◆ Study text:
Development of a Low-Cost Medical Ultrasound Scanner Using a Monostatic Synthetic Aperture

• Published in: IEEE transactions on biomedical circuits and systems Vol. 11; no. 4; pp. 849 - 857
• Main Authors: van den Heuvel, Thomas L. A., Graham, David J., Smith, Kristopher J., de Korte, Chris L., Neasham, Jeffrey A.
• Format: Journal Article
• Language: English
• Published: United States IEEE 01.08.2017; The Institute of Electrical and Electronics Engineers, Inc. (IEEE)

◆ Data shown:

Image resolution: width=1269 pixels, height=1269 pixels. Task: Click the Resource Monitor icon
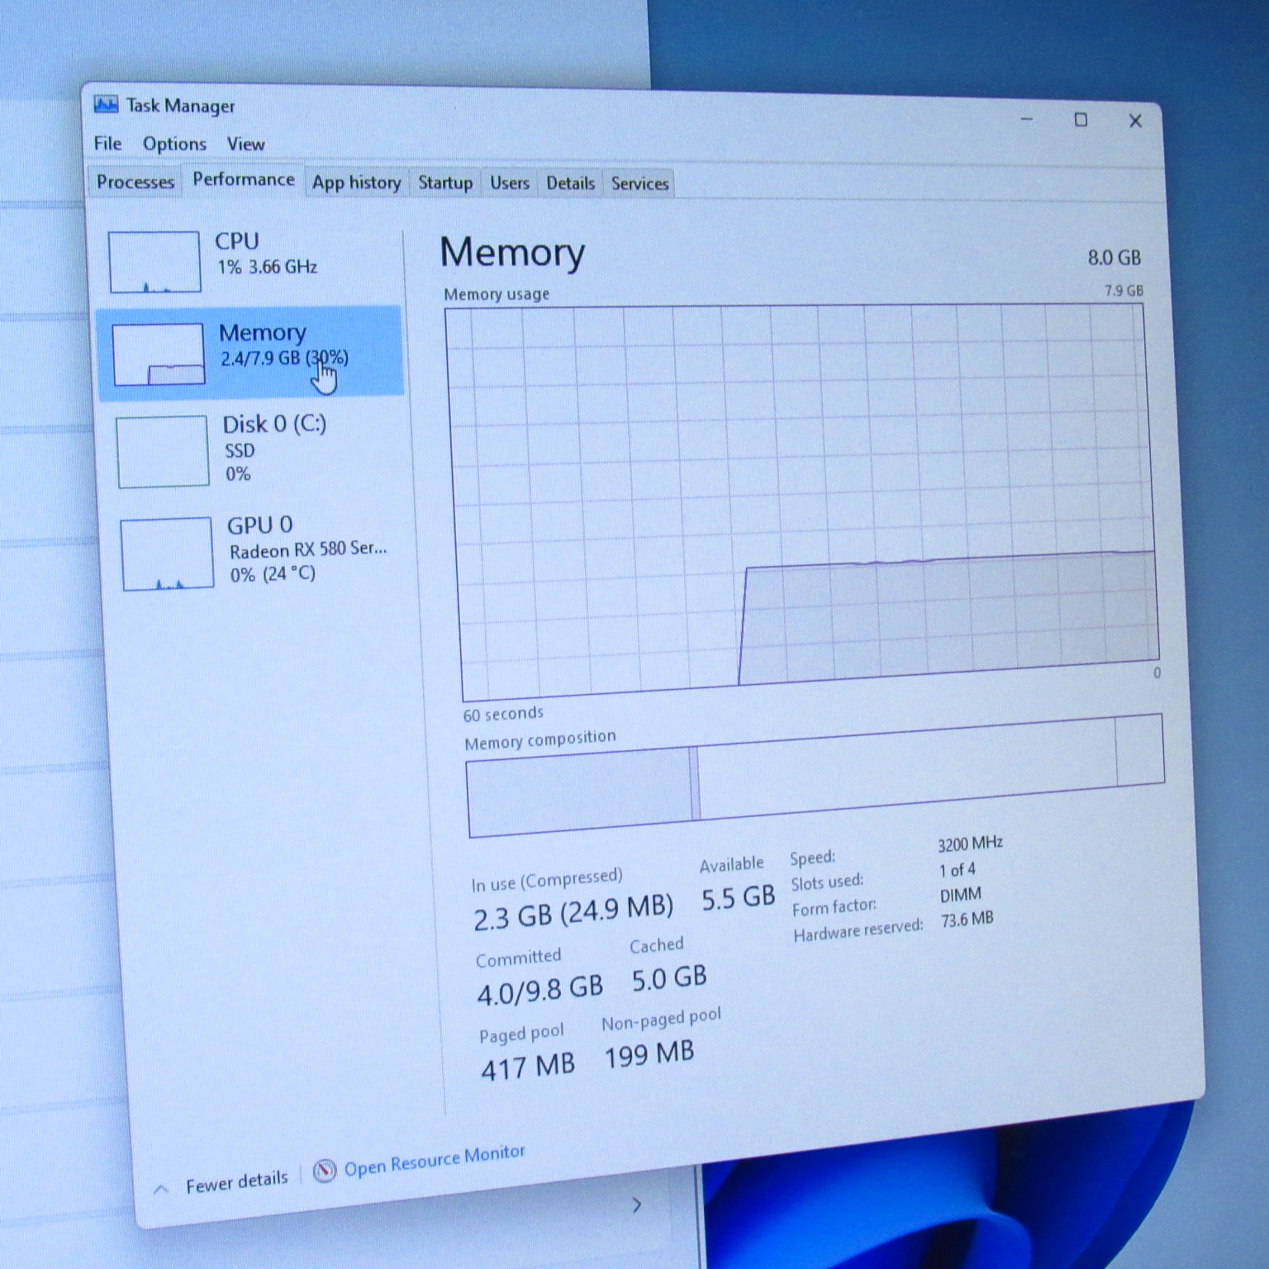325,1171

---

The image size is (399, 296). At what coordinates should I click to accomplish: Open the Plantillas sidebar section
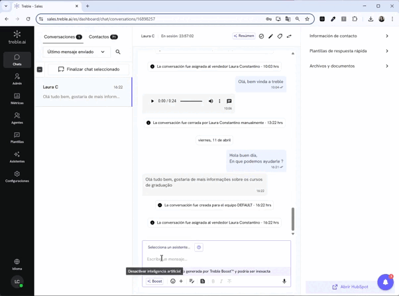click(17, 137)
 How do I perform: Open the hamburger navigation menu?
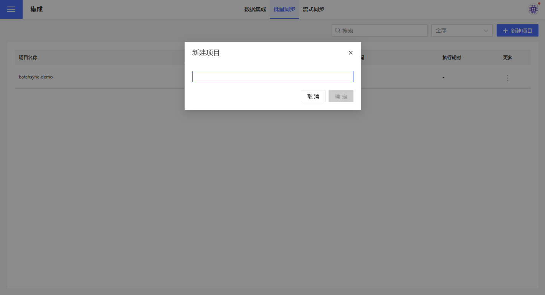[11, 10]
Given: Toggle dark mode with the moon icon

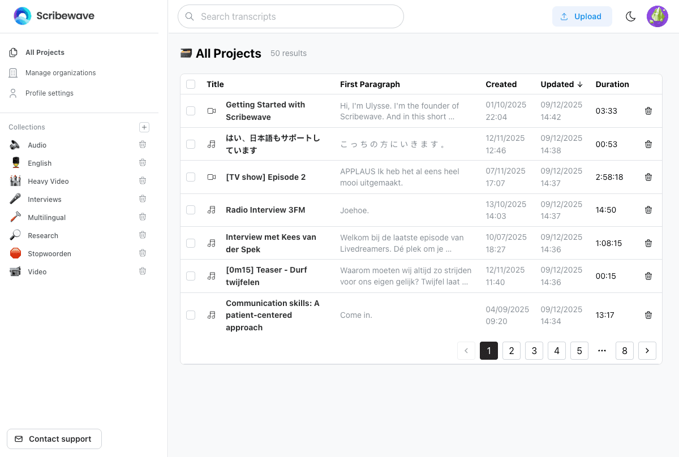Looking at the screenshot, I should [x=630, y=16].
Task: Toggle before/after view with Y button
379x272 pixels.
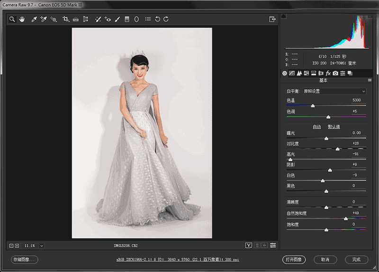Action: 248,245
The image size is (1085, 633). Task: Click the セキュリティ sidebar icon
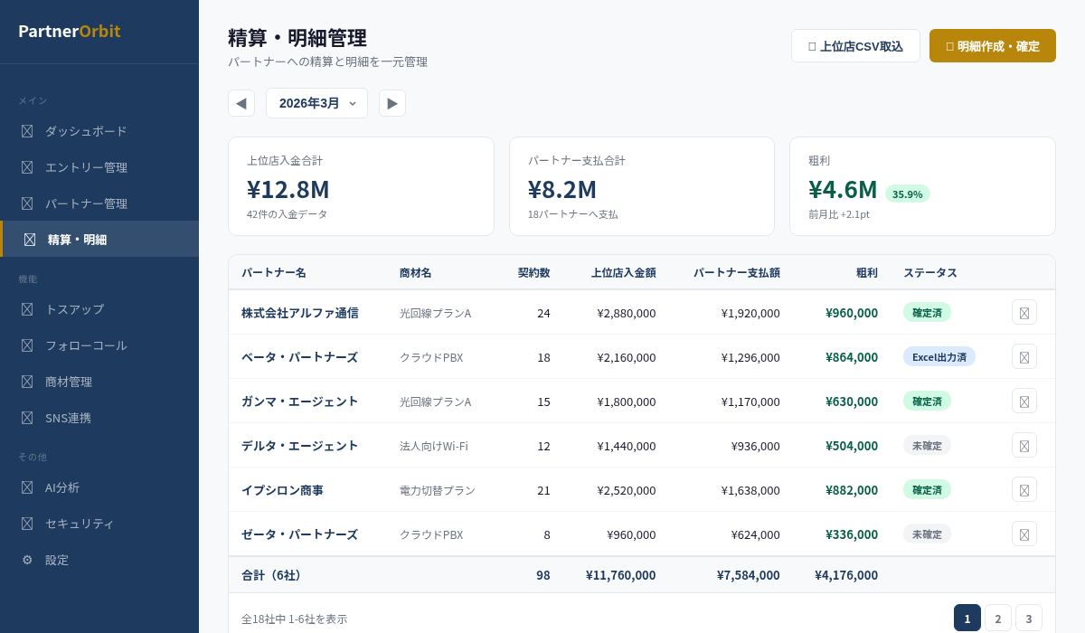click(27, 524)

---

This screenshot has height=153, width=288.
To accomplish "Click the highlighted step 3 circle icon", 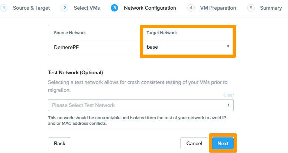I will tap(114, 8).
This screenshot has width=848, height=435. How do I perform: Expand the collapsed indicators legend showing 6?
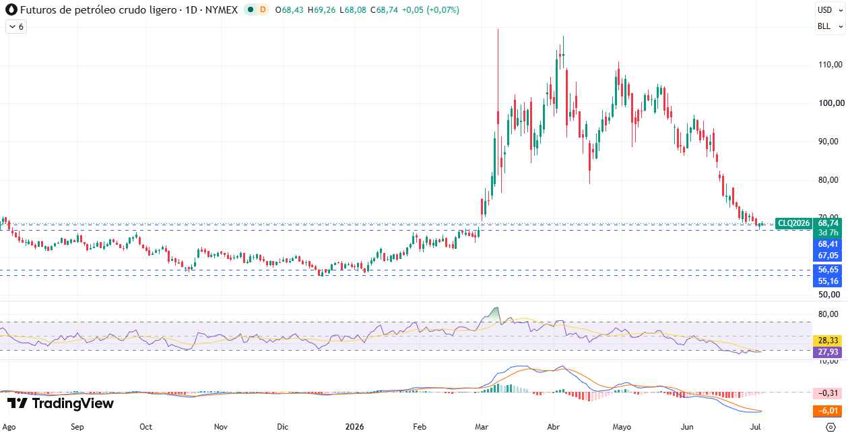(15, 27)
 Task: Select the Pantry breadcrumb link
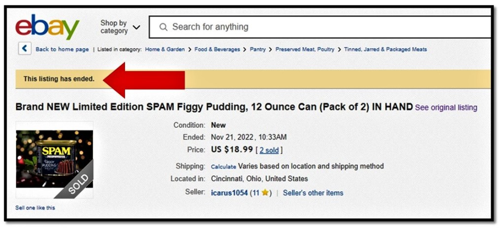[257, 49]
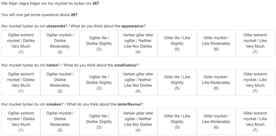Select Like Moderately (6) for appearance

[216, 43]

◆ Task prompt: Set down the whole ultrasound scanner citation again, word for word.

◆ The completed task:
Development of a Low-Cost Medical Ultrasound Scanner Using a Monostatic Synthetic Aperture

• Published in: IEEE transactions on biomedical circuits and systems Vol. 11; no. 4; pp. 849 - 857
• Main Authors: van den Heuvel, Thomas L. A., Graham, David J., Smith, Kristopher J., de Korte, Chris L., Neasham, Jeffrey A.
• Format: Journal Article
• Language: English
• Published: United States IEEE 01.08.2017; The Institute of Electrical and Electronics Engineers, Inc. (IEEE)